◆ RECORDS SHOWN:
---------------
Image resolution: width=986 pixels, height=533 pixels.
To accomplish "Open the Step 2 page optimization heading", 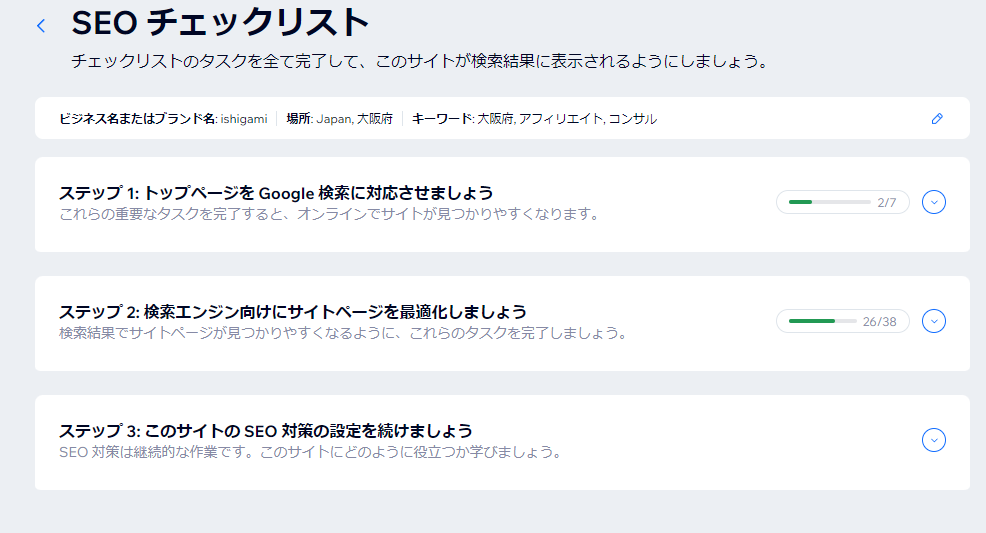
---------------
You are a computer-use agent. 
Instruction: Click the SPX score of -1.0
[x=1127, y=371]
---------------
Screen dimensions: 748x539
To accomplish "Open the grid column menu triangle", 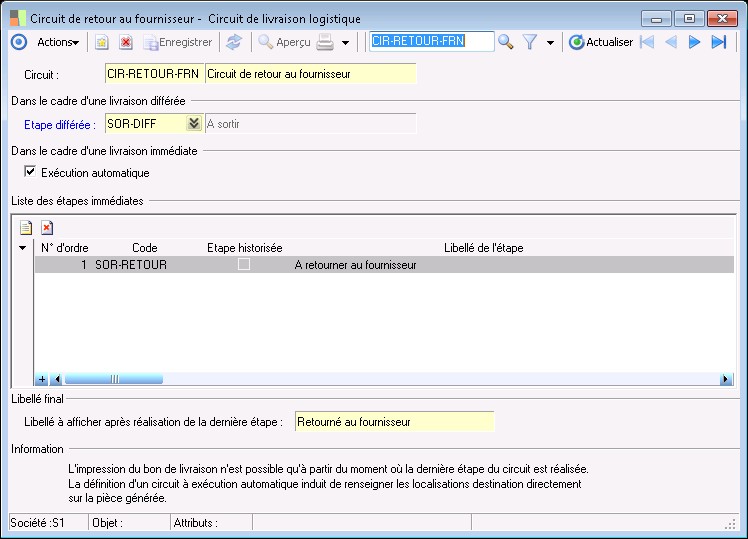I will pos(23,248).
---------------
◆ THE TASK: Reproduce the rows verbatim, beginning at the line that has "Image resolution: width=986" and stopping after the line that has "Step 2 page". Leave the pictures out of your reply.

◆ EXERCISE SOLUTION:
Image resolution: width=986 pixels, height=533 pixels.
To accomplish "Open the Step 2 page optimization heading", 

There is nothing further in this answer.